Data extracted from a collection
= Beginning of Section =

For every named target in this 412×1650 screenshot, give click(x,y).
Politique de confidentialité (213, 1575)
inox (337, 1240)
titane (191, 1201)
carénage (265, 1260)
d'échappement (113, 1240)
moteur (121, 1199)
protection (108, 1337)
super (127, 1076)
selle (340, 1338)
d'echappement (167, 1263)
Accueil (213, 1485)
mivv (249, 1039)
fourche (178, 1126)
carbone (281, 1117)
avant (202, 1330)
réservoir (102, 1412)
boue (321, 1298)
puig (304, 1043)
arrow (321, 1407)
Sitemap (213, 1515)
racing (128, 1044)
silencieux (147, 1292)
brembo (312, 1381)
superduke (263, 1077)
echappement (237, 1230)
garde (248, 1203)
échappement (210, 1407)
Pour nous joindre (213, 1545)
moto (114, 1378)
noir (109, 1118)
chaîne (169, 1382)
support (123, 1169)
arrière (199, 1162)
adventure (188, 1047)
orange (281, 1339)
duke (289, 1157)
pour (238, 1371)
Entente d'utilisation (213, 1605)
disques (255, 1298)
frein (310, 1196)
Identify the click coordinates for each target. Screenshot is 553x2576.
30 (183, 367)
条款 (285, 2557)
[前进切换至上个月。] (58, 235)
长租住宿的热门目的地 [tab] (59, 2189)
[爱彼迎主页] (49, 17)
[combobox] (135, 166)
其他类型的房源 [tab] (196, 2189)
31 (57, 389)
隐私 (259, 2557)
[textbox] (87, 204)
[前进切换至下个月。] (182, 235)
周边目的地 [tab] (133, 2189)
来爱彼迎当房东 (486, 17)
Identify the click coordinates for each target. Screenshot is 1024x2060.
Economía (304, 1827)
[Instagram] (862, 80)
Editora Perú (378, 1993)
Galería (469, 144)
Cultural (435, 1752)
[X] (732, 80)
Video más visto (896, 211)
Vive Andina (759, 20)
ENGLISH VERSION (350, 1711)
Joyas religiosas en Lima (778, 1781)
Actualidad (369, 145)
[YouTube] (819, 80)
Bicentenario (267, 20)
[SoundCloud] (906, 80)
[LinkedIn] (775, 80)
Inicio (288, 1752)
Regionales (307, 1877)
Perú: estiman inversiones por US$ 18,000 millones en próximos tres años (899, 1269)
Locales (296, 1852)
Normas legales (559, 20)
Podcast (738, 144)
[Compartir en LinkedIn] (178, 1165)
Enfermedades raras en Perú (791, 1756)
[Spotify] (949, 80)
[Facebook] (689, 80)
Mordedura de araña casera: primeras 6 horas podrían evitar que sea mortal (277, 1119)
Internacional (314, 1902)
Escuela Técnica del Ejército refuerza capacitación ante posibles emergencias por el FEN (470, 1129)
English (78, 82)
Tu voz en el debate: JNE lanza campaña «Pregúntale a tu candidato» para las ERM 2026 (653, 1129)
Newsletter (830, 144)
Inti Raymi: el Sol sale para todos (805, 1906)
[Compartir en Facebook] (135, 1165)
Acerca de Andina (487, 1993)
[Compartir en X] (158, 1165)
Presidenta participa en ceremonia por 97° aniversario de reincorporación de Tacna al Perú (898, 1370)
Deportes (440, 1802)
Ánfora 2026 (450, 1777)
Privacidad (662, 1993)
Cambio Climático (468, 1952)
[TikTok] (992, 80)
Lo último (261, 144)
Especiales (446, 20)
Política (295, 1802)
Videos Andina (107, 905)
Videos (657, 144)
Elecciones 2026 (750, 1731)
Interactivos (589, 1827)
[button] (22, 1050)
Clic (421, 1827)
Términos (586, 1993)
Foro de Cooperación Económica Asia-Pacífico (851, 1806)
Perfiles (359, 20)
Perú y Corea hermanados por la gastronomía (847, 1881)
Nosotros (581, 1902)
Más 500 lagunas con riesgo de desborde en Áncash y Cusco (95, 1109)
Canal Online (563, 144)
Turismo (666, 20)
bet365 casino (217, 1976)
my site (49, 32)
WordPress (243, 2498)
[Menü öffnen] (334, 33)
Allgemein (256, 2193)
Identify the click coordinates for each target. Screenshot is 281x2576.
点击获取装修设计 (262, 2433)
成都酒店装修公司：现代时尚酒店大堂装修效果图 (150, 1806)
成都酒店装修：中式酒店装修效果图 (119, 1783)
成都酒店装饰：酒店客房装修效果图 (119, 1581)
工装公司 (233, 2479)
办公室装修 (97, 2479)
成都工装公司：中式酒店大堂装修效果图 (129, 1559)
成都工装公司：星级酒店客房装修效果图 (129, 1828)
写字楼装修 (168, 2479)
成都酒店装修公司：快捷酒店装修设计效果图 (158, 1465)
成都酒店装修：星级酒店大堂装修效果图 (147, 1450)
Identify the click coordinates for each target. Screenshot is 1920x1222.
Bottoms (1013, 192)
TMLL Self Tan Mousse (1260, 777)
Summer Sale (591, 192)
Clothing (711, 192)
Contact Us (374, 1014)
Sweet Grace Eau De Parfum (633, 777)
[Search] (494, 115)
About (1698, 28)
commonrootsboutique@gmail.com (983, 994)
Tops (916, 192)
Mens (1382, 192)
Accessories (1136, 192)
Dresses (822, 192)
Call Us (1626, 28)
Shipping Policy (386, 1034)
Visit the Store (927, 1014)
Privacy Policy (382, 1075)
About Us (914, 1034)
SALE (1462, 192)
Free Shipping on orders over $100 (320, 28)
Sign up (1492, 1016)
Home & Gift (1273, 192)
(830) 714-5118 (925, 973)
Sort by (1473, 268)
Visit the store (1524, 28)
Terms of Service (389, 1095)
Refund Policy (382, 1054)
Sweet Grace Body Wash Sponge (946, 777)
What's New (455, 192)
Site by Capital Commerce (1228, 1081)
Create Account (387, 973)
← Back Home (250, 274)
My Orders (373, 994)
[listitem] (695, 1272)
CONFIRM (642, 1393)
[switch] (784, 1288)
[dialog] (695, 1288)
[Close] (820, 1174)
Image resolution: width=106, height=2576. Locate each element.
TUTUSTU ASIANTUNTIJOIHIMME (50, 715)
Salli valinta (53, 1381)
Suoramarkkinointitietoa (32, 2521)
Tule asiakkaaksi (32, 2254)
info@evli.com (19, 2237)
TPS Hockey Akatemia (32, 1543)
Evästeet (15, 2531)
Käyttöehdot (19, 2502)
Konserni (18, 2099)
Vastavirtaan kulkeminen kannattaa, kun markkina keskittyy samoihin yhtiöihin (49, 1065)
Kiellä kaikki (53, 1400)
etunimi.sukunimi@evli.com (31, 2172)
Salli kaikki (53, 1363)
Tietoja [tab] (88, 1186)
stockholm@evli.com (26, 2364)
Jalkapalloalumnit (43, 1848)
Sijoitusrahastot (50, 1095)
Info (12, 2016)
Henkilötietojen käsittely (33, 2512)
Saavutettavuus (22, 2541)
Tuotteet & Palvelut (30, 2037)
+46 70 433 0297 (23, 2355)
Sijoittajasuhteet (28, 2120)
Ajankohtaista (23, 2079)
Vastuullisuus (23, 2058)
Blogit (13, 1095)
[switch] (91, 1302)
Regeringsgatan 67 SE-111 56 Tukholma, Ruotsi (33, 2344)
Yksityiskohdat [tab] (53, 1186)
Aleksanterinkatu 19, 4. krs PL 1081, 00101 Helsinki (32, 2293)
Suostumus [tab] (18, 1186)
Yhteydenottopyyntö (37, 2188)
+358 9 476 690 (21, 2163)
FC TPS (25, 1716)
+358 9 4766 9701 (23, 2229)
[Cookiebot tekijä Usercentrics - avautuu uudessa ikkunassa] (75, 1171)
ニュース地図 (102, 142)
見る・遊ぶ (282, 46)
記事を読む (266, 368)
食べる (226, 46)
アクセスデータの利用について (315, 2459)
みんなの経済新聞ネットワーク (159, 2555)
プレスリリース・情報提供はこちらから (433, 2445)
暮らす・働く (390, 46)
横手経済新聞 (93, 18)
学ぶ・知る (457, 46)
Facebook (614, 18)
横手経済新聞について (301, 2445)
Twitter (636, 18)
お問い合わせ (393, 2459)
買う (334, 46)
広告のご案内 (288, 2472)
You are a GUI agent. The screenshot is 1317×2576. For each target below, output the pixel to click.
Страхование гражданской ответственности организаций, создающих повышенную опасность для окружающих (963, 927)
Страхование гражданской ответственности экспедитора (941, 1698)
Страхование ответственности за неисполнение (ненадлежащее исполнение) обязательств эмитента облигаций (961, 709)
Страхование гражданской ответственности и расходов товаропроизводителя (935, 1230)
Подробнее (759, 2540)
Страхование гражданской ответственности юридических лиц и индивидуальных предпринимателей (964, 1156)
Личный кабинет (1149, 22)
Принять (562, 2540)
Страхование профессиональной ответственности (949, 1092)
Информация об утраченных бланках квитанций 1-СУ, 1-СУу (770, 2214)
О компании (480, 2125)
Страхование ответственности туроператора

= End of Section =

What you will do
Look over the entries for "Compartir", then copy every line that includes that string.

Answer space
[Compartir en LinkedIn] (178, 1165)
[Compartir en Facebook] (135, 1165)
[Compartir en X] (158, 1165)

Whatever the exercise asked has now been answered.